● Directives
- A) In the forum thread about the Cape Clear below, what route was the ship on when it sank?
- B) From the forum thread about the Cape Clear below, list every figure given for the ship's size and speed.

● Text segment
Any history, photograph, or dimensions for the 'CAPE CLEAR' , or suggestions for further research, will be much appreciated,
Chris


----------



## Bill Davies (Sep 5, 2007)

John,

Ross was indeed on the Board of Denholms and also Jebsens. I think his relationship with Jebsens went back to Ross's relationship with Atle Jebsens father. 

Brgds
Bill


----------



## tacho (Oct 13, 2007)

Ross Belch does not enjoy universal admiration amongst the marine cognoscenti.


----------



## Bill Davies (Sep 5, 2007)

Tacho,

I have heard that from some quarters and I could detect another side. However, I can only speak how I found him.

Brgds

Bill


----------



## marcus (Nov 27, 2007)

As Chris Wood wrote, I'm searching infos and photos fo Mv "Cape Clear" built in 1939 by Lithgows and sank in 1944 after a collision with the "Henry Dearborne" near the Gulf of Suez...
Thanks to everybody!


----------



## Shipbuilder (Jun 30, 2005)

You can find details of CAPE CLEAR by looking in
www.miramarshipindex.org.nz 

CAPE CLEAR
Built 1939 Lithgows 5,085 gross 447ft 5in long 56ft 2 in wide 24 ft 1in deep.
10.5 knots.

Sunk in collision with HENRY DEARBORN (US) 28 21N 33 11E whilst en-route Basra to Hampton Roads All saved.

Looks like sister ship to CAPE HAWKE (1941 to 1963) Split accommodation.
Find picture of CAPE HAWKE in www.photoship.co.uk 

Photographs in HISTORY OF LYLE SHIPPING COMPANY LIMITED

Bob


----------



## marcus (Nov 27, 2007)

Shipbuilder said:


> Sunk in collision with HENRY DEARBORN (US) 28 21N 33 11E whilst en-route Basra to Hampton Roads All saved.



Thanks Bob,
I'm particularly interested in this collision... where I can find more details? At National Archives? Other Archives or sites?

Bye
Marco


----------



## Shipbuilder (Jun 30, 2005)

Hi Marco,
I don't really know, I suppose wartime collisions were simply do***ented without any more details than casualty numbers. Probably the best hope would be to find someone who sailed in the ship or was related to them. I would think you have as good a chance here on Ships Nostalgia as anywhere else. As it hapenned 63 years ago, there are probably some survivors left somewhere although they will probably be in their 80s by now.

● Given records
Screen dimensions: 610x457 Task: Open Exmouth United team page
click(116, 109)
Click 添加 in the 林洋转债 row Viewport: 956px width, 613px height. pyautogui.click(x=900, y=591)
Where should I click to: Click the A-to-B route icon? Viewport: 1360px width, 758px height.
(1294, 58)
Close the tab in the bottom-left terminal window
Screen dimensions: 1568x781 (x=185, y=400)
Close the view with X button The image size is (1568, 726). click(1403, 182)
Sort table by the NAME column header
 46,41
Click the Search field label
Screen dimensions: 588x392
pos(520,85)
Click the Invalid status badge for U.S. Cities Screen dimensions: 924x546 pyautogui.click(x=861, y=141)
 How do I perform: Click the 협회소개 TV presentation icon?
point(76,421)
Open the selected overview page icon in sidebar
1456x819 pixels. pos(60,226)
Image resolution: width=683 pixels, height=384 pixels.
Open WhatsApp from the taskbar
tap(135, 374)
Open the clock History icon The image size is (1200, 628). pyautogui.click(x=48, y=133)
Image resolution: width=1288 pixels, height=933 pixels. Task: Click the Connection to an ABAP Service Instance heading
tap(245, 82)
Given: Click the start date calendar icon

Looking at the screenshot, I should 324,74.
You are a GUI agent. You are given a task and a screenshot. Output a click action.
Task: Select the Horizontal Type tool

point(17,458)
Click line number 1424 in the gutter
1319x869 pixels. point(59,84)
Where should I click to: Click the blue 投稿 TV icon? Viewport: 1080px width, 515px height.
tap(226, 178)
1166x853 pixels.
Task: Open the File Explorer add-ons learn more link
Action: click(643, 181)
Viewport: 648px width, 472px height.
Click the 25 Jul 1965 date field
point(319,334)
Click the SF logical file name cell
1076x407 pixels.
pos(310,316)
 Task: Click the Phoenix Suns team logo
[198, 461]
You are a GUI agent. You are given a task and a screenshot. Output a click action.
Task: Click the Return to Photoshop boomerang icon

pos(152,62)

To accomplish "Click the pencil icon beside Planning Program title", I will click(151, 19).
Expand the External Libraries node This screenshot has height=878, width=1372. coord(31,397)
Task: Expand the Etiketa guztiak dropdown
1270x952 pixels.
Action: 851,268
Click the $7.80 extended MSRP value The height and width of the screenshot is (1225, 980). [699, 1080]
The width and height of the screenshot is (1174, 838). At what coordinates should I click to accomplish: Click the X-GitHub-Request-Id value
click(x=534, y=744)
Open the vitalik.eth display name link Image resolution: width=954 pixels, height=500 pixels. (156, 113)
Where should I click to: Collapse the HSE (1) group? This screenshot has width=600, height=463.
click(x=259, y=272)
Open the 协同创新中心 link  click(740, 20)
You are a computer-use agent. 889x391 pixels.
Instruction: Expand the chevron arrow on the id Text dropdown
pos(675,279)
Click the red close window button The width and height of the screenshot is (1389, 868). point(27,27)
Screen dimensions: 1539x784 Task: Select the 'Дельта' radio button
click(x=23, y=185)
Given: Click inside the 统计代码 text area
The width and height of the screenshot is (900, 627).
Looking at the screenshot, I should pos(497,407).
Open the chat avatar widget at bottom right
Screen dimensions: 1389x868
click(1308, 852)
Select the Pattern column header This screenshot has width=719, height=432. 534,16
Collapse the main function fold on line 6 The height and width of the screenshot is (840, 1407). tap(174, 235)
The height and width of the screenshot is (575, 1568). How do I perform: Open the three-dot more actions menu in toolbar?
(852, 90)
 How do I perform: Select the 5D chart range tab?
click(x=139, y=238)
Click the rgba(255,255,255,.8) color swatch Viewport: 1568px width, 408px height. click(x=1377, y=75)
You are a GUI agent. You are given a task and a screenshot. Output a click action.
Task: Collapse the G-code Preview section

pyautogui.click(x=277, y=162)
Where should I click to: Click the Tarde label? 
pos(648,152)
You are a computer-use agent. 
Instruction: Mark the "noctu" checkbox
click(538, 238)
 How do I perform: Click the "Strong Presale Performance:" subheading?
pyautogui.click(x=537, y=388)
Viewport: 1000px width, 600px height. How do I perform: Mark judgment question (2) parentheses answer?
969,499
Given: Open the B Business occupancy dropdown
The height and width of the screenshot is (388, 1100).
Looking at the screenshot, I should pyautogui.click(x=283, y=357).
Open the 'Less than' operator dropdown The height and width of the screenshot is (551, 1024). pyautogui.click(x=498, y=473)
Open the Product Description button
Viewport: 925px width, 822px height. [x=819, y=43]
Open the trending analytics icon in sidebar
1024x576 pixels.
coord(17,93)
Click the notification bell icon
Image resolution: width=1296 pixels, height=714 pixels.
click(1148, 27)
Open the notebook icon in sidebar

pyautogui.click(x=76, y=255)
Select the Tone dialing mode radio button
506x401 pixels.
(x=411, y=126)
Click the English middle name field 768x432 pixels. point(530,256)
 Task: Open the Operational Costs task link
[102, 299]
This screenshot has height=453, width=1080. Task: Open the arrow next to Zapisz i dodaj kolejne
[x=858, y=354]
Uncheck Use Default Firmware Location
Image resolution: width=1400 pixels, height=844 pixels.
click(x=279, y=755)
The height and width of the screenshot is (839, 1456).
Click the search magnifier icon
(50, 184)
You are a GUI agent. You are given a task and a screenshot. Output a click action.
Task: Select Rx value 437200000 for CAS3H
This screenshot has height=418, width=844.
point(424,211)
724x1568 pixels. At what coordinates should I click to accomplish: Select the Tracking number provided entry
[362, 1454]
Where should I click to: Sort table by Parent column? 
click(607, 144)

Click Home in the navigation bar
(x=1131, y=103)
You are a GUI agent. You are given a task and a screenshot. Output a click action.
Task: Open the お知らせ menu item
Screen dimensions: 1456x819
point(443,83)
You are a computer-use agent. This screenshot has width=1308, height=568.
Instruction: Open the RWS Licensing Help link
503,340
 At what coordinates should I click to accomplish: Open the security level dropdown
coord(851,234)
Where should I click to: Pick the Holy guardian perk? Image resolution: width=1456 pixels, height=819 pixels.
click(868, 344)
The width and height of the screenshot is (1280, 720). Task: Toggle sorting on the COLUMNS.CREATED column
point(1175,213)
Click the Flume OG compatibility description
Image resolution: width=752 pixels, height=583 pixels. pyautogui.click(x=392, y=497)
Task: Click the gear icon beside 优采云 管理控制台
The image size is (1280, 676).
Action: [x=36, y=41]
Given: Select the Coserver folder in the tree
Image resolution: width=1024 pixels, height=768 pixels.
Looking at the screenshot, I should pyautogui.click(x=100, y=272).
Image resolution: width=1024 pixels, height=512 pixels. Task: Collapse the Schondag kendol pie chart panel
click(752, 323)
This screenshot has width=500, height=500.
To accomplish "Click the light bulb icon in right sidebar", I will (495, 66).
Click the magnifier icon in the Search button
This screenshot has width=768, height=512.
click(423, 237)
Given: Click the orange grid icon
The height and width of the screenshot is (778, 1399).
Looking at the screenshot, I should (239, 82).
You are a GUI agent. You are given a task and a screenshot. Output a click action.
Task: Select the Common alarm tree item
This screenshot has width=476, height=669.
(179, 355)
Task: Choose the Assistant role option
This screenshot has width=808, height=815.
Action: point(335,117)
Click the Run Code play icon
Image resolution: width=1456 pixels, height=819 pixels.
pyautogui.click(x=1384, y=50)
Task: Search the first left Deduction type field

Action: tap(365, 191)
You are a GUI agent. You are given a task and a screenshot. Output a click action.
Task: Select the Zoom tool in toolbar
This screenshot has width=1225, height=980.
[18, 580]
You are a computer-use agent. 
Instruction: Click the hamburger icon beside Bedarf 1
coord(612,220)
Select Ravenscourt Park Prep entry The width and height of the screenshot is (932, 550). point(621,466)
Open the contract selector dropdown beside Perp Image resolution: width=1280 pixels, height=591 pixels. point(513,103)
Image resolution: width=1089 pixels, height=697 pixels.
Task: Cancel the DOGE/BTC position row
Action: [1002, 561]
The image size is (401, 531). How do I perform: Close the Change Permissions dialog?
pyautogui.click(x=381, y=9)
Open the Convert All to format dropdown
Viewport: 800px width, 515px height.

● Answers to the exercises
- A) It was en route from Basra to Hampton Roads.

- B)
- 5,085 gross
- 447 ft 5 in long
- 56 ft 2 in wide
- 24 ft 1 in deep
- 10.5 knots